Es muy difícil distinguirlos, porque son casi exactamente iguales a nosotros. Se les descubre porque tienen la cualidad paradójica de hacernos sentir más intensamente su presencia cuando acaban de irse y de parecer inasibles y ausentes cuando más cerca los tenemos. De pronto ese amigo de siempre con el que estamos conversando se queda en silencio o mira un instante de soslayo y ya es definitivamente un extraño; de pronto alguien que se marchó y que nos importaba mucho y a quien hemos querido y logrado olvidar vuelve a la memoria una noche de insomnio, o nos parece que lo vemos de espaldas en la barra de un bar o que viene sonriendo en el contraluz dudoso de una calle.
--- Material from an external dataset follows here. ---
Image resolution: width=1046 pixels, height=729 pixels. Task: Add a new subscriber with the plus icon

Es un fantasma, desde luego; si extendemos las manos sólo tocaremos y abrazaremos el aire, si le decimos lo que nunca nos atrevimos a decirle e imaginamos la respuesta que nunca nos dio sólo estaremos escuchando nuestra propia voz, pero esa apariencia es más poderosa y más real que la de los objetos evidentes, y se nos impone en la vigilia con la misma sugestión de realidad y ternura y dolor con que nos suele visitar en los sueños.
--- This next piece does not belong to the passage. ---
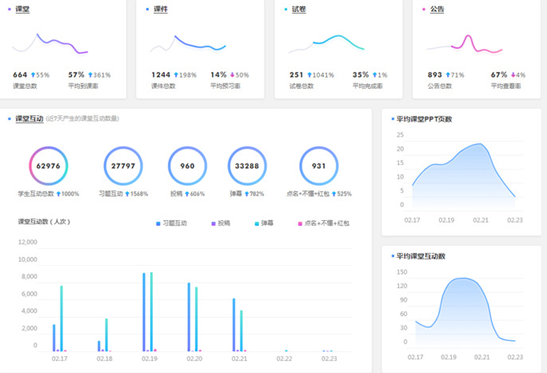
Task: Click the 960 submission ring
Action: (x=187, y=166)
La mayor parte de las voces que oímos en la vida diaria son psicofonías: no vienen de ninguna parte, no pertenecen a nadie. Casi todas las fotos que miramos, especialmente si nuestra cara está en ellas, son fotos de fantasmas. Los fantasmas nos miran con serenidad y resignación en las salas de todos los museos y desde los pedestales de todas las estatuas, nos llaman por teléfono desde sus lejanías oceánicas, nos escriben cartas desesperadas y notificaciones lacónicas, nos ceden el paso en el ascensor y cuando la puerta se cierra automáticamente nos da miedo su proximidad silenciosa y rehuimos su mirada. Fantasmas en blanco y negro de mujeres que han muerto hace muchos años nos sonríen después de medianoche en la pantalla del televisor y mueven los labios diciendo palabras que no oímos. La voz severa de E. M. Cioran, que vive solo en París mientras yo leo con dolor y entusiasmo uno de sus libros, es tan cercana y tan del otro mundo como la de Raymond Chandler, que tal vez se sabía prematuramente un fantasma cuando escribió que había vivido toda su vida al borde de la nada.

Apago el televisor, dejo a un lado los libros, y cuando me atrevo a escribir y las palabras fluyen de verdad y me arrastra su impulso es como si otro las estuviera escribiendo o me las dictara en voz baja, igual que cuando Tete Montoliu toca el piano y parece que a través de las yemas de sus dedos estuviera tocando Thelonius Monk. Basta ser traspasado por una música para convertirse en médium del hombre que la concibió. Basta abrir el armario para ver en las chaquetas alineadas e inmóviles, que conservan el olor tenue y ya gastado del cuerpo y la actitud exacta de los hombros, los fantasmas de quien uno ha sido en los últimos años. Pero nadie ha inventado aún una cámara o una grabadora que muestren el testimonio imposible del más huidizo y enconado de todos los fantasmas, el que no tiene un lugar desierto ni una memoria donde alojarse, el fantasma desterrado y proscrito de quien nunca existió, de quien pudimos ser y no hemos sido.